A Constituição de 1988 devolveu ao cidadão o direito de ser ouvido e, no mesmo movimento de reconstrução do Estado de Direito, criou o Superior Tribunal de Justiça (STJ), proclamado "Tribunal da Cidadania" por uma razão essencial: corrigir injustiças e garantir a aplicação do direito no caso concreto.

A própria corte, nos 35 anos da Carta, admitiu ter transformado a alcunha em vocação, dando efetividade a direitos de gente real. Apesar de reconhecer as boas intenções e o convincente argumento de seus proponentes, o filtro da relevância arrisca reduzir essa vocação a mera alcunha. A promessa de que ninguém ficaria sem resposta começa a ser barrada já na porta.Regulamentada a emenda constitucional 125/2022, o recurso especial somente subirá se a questão for "relevante". Mas esse é um conceito aberto, que, na mão de quem seleciona a própria pauta, pode virar poder discricionário. O desenho agrava o problema: exigem-se dois terços dos ministros para negar a relevância; todavia, a tese que vinculará milhões pode ser fixada por maioria simples.

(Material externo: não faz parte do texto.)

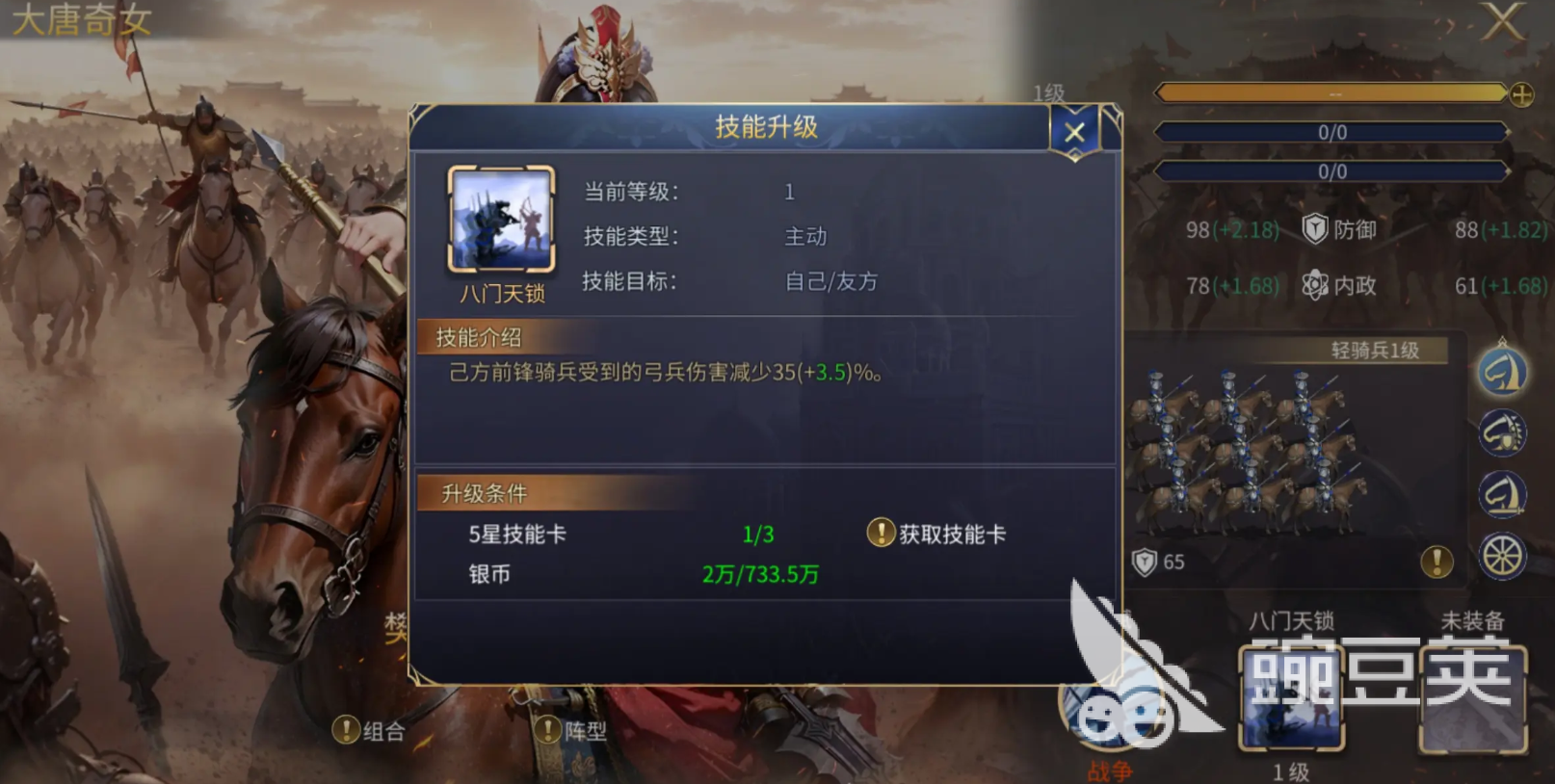Select the equipped 八门天锁 skill slot

1291,699
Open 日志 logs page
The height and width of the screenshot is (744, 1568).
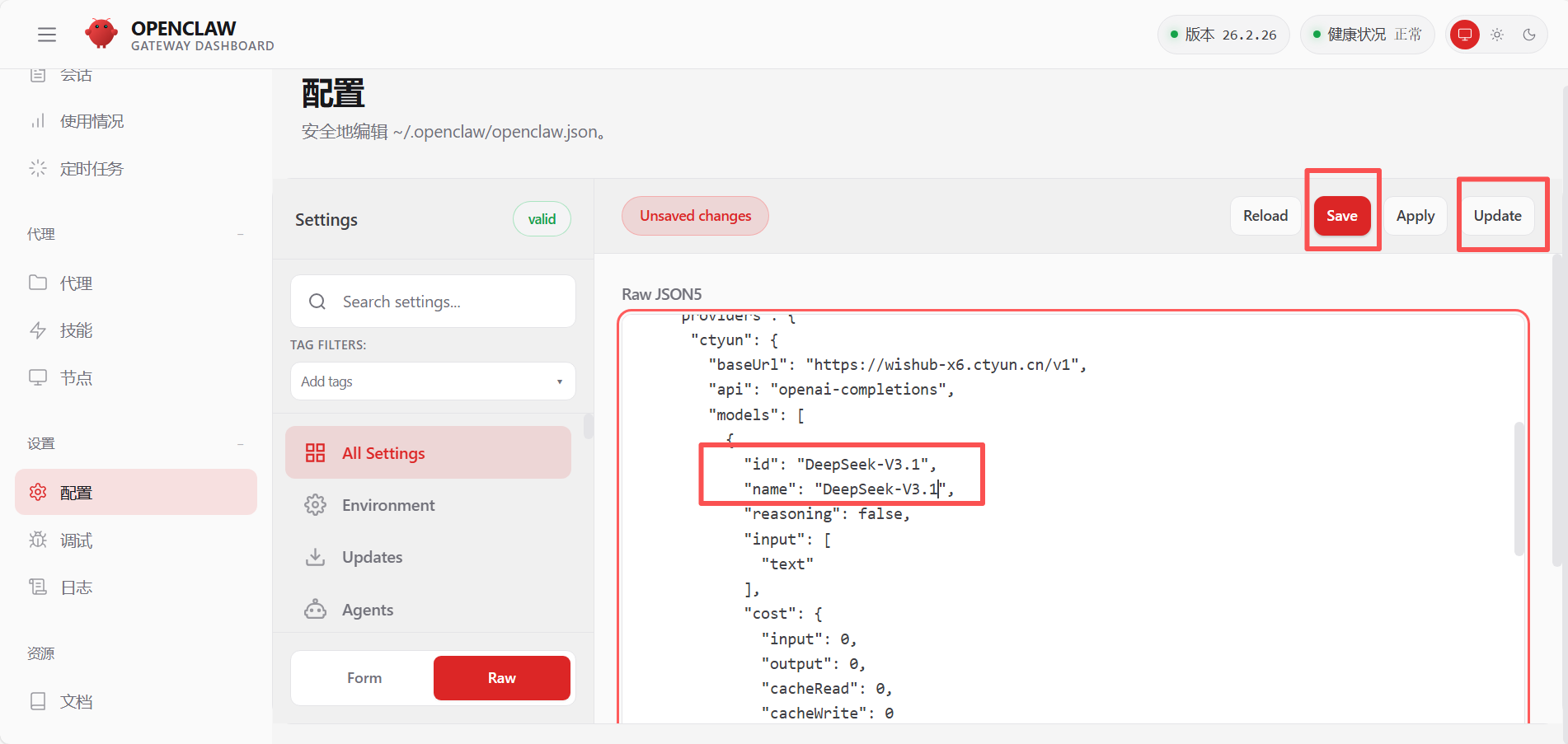tap(76, 587)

Essa assimetria blinda a entrada do recurso, inverte a lógica da segurança jurídica e contraria a vocação da proteção da cidadania.

Há quem invoque o Supremo Tribunal Federal para legitimar o filtro. O paralelo se volta contra ele. A repercussão geral funciona na Suprema Corte porque a questão constitucional é, por natureza, transcendente. Para o STJ foi reservada a missão de garantir a todos o respeito ao direito e à lei.